I chuckle nervously. “It sounds ridiculous.”
“No, honey. It sounds like grief and coping with it. This is where you feel closest to her. Of course you’re going to have dreams about her and read into every single thing about them. That’s what everyone does.”
She meets my eyes and compassion oozes out of her. “If you tell anyone about this and how I’m losing my mind I’m going to deny it and blame it on the wine.”
Her smile is lightning quick. “Deal. Besides, you have more than enough blackmail material on me, so it’s a nonstarter.”
My smile is quickly replaced with a groan as I rest my head back in frustration. “No doubt good ol’ Henry would blur some lines if my name were Rhett.”
She lifts her eyebrows and contemplates my comment. “You’re serious about that, aren’t you? You really think he’d risk his law license for your brother?”

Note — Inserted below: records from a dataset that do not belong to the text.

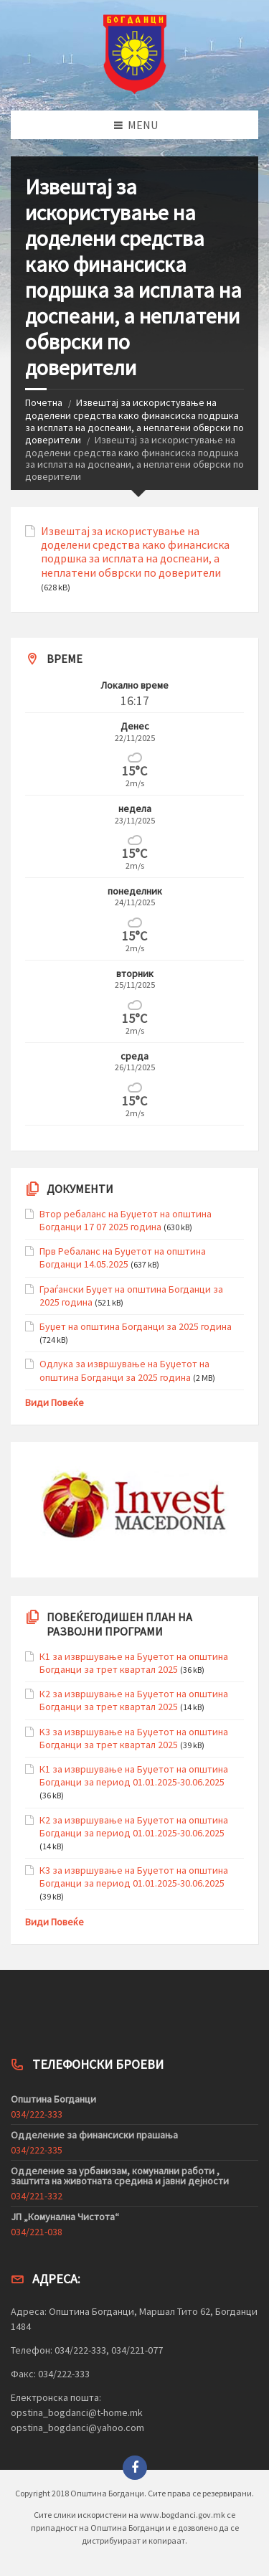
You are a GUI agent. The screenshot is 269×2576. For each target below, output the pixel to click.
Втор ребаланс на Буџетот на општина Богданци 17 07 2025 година (125, 1220)
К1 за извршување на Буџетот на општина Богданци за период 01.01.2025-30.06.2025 (133, 1775)
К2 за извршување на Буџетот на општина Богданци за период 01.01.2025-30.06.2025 (133, 1826)
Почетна (43, 402)
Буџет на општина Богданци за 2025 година (135, 1326)
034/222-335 (36, 2149)
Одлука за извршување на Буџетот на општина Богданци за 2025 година (124, 1370)
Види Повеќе (54, 1402)
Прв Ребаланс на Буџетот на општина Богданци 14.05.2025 (122, 1257)
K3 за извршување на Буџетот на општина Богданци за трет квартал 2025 (133, 1738)
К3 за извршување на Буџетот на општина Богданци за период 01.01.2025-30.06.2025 (133, 1876)
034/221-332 (36, 2195)
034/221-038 (36, 2231)
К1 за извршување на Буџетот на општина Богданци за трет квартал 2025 (133, 1663)
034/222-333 (36, 2114)
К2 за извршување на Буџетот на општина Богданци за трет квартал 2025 (133, 1700)
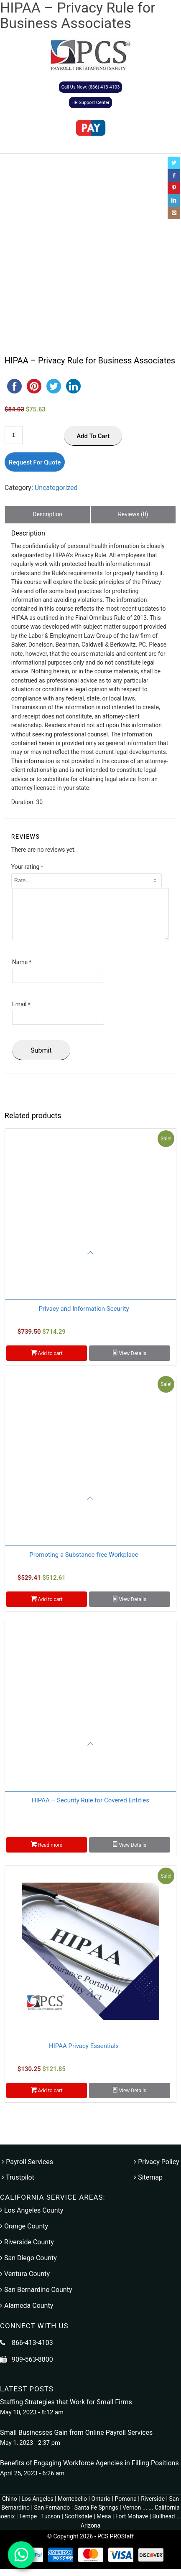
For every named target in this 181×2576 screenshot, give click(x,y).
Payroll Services (27, 2162)
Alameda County (26, 2306)
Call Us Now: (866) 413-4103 (90, 87)
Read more (46, 1844)
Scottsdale (78, 2516)
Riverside (153, 2498)
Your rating (27, 866)
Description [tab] (47, 514)
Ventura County (25, 2274)
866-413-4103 (32, 2343)
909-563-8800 (32, 2359)
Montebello (72, 2498)
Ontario (100, 2498)
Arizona (90, 2525)
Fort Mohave (131, 2516)
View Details (129, 1352)
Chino (9, 2498)
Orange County (24, 2226)
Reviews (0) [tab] (133, 514)
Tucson (50, 2516)
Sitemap (148, 2177)
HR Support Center (90, 102)
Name (21, 962)
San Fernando (52, 2507)
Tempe (28, 2516)
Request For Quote (35, 462)
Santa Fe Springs (96, 2507)
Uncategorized (56, 488)
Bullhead (164, 2516)
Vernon (131, 2507)
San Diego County (28, 2258)
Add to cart (93, 436)
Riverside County (27, 2242)
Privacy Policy (156, 2162)
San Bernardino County (36, 2290)
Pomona (126, 2498)
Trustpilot (18, 2177)
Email (21, 1004)
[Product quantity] (14, 435)
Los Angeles (37, 2498)
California (167, 2507)
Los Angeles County (31, 2210)
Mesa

“I’m only hoping he’d risk it for Chad at this point because that means it would benefit me.” I huff. “I don’t put anything past anyone with the last name Rothschild, Williams, or Knight these days.”
“Even the Williams you’ve agreed to marry?”
If looks could kill, she’d be dead … but she has a point. “I’m reserving judgment, but so far he’s the only man in my life encouraging me and telling me what I want is worth fighting for.”